What is required: Of all the lines below, return only those starting with the line holding "Tags (252, 335)" and going on through the line holding "Dekor (16, 431)", exactly as written.

Records to use:
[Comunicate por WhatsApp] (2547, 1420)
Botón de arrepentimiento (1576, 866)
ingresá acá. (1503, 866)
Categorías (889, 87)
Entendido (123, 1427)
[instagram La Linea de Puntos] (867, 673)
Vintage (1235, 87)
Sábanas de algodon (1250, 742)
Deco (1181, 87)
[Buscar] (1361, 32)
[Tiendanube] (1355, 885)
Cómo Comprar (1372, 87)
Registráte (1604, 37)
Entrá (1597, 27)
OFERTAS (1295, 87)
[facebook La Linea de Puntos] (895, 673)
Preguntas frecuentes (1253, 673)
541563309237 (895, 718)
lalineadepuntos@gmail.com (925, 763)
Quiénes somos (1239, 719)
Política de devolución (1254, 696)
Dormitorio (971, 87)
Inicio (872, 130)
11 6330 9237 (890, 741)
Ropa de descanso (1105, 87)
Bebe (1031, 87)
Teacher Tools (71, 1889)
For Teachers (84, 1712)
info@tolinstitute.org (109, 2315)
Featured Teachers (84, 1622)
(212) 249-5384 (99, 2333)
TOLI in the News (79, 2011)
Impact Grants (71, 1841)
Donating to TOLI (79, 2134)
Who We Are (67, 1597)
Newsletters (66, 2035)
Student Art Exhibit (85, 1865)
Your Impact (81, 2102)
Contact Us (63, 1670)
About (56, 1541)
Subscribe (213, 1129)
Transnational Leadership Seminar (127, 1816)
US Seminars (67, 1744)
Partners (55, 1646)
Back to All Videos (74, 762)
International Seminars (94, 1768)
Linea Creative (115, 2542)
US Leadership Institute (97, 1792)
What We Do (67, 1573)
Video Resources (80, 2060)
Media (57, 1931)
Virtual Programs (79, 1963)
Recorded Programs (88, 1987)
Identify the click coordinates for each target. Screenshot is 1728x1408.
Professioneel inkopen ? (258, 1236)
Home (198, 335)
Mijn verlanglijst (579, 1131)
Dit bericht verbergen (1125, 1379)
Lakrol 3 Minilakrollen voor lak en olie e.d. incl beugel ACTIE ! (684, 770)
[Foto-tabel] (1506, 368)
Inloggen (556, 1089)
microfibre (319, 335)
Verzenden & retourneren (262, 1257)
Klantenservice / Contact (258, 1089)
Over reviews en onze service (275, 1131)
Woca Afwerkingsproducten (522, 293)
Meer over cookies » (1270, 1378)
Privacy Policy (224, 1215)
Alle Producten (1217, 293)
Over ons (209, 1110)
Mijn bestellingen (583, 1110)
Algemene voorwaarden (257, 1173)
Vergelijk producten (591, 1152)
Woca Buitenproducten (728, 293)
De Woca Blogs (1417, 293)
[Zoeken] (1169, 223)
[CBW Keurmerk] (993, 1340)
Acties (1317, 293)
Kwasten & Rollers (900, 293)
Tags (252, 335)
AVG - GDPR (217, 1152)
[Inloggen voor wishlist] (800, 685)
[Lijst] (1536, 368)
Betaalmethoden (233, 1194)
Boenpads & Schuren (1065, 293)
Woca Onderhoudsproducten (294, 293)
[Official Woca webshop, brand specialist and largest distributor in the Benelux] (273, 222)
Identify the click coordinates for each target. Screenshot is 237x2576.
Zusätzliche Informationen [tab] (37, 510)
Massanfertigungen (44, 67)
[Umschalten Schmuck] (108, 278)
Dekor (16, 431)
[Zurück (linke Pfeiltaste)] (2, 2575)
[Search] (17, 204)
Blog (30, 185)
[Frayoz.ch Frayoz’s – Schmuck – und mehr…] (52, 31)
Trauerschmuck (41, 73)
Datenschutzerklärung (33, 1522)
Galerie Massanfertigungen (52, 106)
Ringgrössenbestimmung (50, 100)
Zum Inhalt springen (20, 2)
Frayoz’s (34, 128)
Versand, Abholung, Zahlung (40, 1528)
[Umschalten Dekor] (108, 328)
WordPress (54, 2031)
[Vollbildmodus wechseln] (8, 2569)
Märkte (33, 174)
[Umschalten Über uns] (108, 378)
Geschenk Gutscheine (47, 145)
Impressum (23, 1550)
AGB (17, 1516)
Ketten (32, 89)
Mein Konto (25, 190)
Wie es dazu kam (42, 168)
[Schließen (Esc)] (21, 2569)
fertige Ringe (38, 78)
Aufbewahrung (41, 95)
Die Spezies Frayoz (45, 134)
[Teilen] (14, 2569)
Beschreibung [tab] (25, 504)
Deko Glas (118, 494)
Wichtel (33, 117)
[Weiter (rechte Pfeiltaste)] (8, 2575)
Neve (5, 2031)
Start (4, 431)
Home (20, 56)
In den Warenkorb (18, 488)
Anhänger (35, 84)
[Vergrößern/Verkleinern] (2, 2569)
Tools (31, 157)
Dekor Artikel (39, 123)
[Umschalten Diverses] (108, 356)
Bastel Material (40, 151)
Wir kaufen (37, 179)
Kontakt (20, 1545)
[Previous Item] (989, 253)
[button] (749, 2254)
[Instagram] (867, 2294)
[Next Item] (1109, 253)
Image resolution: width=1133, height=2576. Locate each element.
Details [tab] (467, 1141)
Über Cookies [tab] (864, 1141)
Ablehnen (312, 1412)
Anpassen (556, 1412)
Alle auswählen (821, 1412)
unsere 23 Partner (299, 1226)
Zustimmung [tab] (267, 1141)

Answer to the exercise:
Tags (252, 335)
AVG - GDPR (217, 1152)
[Inloggen voor wishlist] (800, 685)
[Lijst] (1536, 368)
Betaalmethoden (233, 1194)
Boenpads & Schuren (1065, 293)
Woca Onderhoudsproducten (294, 293)
[Official Woca webshop, brand specialist and largest distributor in the Benelux] (273, 222)
Identify the click coordinates for each target. Screenshot is 237x2576.
Zusätzliche Informationen [tab] (37, 510)
Massanfertigungen (44, 67)
[Umschalten Schmuck] (108, 278)
Dekor (16, 431)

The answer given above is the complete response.